*** Records supplied ***

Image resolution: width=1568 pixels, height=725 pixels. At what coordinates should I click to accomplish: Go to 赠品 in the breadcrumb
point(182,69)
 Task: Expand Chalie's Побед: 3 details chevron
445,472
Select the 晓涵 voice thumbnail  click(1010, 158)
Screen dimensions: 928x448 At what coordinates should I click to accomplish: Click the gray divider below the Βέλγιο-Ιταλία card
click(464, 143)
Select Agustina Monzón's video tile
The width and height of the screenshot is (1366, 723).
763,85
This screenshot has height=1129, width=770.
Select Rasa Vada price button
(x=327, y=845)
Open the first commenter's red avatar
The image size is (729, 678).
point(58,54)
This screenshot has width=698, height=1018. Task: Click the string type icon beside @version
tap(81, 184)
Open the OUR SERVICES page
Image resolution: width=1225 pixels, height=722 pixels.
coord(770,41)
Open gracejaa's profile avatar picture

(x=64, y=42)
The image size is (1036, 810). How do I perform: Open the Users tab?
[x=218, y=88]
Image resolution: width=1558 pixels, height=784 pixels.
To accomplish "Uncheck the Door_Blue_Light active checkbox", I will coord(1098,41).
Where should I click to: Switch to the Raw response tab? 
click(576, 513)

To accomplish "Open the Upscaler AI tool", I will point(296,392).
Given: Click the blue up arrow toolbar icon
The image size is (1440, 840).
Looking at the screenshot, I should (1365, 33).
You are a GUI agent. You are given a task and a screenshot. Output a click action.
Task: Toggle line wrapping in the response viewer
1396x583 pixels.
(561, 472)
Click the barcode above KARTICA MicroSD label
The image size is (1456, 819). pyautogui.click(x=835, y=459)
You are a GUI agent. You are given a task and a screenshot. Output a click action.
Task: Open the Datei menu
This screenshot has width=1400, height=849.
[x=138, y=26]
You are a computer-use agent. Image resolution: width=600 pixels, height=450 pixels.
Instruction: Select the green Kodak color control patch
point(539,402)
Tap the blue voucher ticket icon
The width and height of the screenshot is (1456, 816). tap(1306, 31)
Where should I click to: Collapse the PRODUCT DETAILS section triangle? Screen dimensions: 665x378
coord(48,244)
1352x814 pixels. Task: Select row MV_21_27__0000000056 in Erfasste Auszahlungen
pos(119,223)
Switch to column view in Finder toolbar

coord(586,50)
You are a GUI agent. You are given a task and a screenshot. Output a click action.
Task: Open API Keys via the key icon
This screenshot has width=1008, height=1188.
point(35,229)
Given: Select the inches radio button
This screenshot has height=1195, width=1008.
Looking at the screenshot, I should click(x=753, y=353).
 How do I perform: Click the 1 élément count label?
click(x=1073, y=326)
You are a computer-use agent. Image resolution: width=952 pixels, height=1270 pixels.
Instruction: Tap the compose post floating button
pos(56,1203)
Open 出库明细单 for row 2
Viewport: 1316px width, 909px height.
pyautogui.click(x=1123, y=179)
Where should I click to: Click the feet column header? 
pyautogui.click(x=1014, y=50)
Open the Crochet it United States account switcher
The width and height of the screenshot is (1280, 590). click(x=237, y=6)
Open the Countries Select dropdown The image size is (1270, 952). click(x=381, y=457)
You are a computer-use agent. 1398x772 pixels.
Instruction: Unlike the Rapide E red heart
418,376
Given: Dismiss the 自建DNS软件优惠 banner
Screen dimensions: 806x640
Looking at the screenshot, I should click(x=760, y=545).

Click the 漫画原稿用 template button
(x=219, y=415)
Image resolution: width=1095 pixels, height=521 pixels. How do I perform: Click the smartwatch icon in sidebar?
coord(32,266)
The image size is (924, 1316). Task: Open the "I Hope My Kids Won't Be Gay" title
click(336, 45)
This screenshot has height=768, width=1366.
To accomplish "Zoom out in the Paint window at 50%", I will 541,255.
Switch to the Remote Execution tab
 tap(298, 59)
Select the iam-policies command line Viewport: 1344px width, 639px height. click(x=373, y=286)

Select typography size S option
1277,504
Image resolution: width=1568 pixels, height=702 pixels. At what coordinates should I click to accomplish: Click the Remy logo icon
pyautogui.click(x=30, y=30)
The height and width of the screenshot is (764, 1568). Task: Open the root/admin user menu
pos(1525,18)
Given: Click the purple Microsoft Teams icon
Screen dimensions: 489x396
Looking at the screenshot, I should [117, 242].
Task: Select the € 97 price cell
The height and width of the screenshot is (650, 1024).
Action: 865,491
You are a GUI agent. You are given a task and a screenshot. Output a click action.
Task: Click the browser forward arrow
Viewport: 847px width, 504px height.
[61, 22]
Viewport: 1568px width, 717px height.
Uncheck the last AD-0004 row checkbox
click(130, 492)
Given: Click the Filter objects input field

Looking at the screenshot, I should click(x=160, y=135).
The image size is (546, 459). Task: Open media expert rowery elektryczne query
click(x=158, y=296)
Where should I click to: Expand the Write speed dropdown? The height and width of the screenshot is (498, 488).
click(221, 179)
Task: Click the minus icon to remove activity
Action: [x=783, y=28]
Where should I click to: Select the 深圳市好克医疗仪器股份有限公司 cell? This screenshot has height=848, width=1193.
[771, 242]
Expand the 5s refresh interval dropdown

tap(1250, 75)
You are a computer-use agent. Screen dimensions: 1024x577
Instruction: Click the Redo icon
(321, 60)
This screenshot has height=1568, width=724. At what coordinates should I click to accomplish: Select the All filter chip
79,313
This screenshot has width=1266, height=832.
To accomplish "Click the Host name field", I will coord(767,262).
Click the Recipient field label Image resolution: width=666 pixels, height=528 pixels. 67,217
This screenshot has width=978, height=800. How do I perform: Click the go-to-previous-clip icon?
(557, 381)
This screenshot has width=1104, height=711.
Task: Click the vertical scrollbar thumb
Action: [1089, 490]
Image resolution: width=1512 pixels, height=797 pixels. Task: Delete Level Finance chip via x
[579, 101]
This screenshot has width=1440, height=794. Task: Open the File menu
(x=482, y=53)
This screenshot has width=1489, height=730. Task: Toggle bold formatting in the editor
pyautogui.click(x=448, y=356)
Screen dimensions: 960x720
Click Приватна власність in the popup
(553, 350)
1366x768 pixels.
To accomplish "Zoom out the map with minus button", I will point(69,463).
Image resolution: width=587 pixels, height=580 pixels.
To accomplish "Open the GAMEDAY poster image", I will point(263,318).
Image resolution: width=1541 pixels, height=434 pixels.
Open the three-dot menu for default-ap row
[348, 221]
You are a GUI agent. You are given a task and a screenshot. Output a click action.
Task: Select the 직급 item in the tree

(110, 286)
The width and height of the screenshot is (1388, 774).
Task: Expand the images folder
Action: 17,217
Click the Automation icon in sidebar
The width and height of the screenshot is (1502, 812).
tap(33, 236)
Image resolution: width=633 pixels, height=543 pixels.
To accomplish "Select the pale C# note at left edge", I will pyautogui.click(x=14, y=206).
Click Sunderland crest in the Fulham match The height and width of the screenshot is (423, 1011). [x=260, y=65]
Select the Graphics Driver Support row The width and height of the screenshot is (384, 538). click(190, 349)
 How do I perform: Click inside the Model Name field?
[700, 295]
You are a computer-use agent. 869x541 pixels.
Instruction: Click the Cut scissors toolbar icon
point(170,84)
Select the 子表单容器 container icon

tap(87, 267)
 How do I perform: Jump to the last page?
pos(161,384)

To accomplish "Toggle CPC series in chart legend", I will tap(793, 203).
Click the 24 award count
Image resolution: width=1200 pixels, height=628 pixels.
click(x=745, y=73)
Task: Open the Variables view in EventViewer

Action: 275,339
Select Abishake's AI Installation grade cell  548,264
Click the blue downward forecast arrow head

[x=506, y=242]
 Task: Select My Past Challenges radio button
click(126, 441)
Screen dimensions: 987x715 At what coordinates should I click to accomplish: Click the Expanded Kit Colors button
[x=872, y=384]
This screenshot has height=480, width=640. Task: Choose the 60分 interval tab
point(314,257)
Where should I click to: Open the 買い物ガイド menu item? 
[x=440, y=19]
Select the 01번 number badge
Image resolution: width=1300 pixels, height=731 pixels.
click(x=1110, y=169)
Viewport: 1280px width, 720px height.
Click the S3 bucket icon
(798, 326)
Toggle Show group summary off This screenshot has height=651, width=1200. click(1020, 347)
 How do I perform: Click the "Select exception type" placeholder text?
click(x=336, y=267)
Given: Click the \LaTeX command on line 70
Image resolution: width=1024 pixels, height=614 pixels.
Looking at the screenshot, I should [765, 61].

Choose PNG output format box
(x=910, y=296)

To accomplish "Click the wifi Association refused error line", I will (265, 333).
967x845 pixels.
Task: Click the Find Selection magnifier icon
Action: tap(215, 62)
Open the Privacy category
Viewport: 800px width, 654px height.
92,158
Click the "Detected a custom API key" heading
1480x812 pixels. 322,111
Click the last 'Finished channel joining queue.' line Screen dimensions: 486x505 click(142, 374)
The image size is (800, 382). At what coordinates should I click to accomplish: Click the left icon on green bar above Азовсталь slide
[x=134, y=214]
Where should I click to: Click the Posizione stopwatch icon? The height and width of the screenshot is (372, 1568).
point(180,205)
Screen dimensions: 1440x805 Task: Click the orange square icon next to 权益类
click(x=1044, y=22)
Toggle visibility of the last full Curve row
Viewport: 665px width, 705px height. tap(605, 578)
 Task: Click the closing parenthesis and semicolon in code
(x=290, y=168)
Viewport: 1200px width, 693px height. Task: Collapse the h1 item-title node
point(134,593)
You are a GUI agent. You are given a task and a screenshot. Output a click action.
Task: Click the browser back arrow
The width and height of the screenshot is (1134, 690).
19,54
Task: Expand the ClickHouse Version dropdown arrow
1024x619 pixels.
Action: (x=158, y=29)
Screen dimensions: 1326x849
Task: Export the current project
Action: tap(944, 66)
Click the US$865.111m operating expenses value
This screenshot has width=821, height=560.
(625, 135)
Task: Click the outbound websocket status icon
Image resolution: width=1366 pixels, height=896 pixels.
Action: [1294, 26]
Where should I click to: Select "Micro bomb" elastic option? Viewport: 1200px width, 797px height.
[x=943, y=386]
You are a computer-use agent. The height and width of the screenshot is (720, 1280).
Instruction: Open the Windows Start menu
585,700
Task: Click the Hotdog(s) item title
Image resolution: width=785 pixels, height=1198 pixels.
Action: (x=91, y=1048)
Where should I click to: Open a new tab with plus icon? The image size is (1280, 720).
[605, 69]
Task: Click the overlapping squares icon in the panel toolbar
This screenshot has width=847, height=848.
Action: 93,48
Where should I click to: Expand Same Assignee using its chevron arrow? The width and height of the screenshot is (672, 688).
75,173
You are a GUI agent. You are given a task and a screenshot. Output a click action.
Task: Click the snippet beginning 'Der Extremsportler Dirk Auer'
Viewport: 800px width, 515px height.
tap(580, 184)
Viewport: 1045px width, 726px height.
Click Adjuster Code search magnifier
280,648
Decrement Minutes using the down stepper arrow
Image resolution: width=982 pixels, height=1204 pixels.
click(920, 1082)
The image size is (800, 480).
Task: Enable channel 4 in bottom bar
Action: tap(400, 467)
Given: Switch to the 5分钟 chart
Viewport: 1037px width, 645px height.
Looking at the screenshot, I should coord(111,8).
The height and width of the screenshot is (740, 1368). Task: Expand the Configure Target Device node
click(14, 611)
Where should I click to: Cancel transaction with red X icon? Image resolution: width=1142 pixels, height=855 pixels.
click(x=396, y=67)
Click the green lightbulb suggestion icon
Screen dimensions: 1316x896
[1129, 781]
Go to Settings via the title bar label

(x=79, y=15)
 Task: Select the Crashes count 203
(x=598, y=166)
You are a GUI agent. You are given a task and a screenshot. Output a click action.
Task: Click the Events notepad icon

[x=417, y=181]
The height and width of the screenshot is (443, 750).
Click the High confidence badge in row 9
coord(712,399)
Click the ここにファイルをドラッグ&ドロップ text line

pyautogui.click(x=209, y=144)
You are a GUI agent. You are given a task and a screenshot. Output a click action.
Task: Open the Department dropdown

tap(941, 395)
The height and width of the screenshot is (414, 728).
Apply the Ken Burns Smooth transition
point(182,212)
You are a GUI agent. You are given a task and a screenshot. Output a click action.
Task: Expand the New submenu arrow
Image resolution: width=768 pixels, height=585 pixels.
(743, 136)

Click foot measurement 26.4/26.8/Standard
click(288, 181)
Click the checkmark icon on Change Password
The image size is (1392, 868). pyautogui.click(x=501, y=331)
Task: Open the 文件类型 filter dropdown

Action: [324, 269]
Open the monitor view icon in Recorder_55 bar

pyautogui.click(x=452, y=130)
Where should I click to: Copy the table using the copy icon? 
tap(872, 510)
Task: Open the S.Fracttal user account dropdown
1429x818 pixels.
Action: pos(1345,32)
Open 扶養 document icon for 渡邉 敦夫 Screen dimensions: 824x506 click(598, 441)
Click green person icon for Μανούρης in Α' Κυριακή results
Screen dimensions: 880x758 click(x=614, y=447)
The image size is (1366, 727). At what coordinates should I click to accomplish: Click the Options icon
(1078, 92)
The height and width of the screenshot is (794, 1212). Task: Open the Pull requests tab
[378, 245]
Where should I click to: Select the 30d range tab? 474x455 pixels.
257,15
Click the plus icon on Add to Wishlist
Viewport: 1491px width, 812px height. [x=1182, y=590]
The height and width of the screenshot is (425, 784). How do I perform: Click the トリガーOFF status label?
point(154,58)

***

Exercise :: What you give back should be only the lines of the records above, starting at the line with "How do I perform: Click inside" and ending at the line with "Select Abishake's AI", restated word for word.

Response below ::
 How do I perform: Click inside the Model Name field?
[700, 295]
You are a computer-use agent. 869x541 pixels.
Instruction: Click the Cut scissors toolbar icon
point(170,84)
Select the 子表单容器 container icon

tap(87, 267)
 How do I perform: Jump to the last page?
pos(161,384)

To accomplish "Toggle CPC series in chart legend", I will tap(793, 203).
Click the 24 award count
Image resolution: width=1200 pixels, height=628 pixels.
click(x=745, y=73)
Task: Open the Variables view in EventViewer

Action: 275,339
Select Abishake's AI Installation grade cell  548,264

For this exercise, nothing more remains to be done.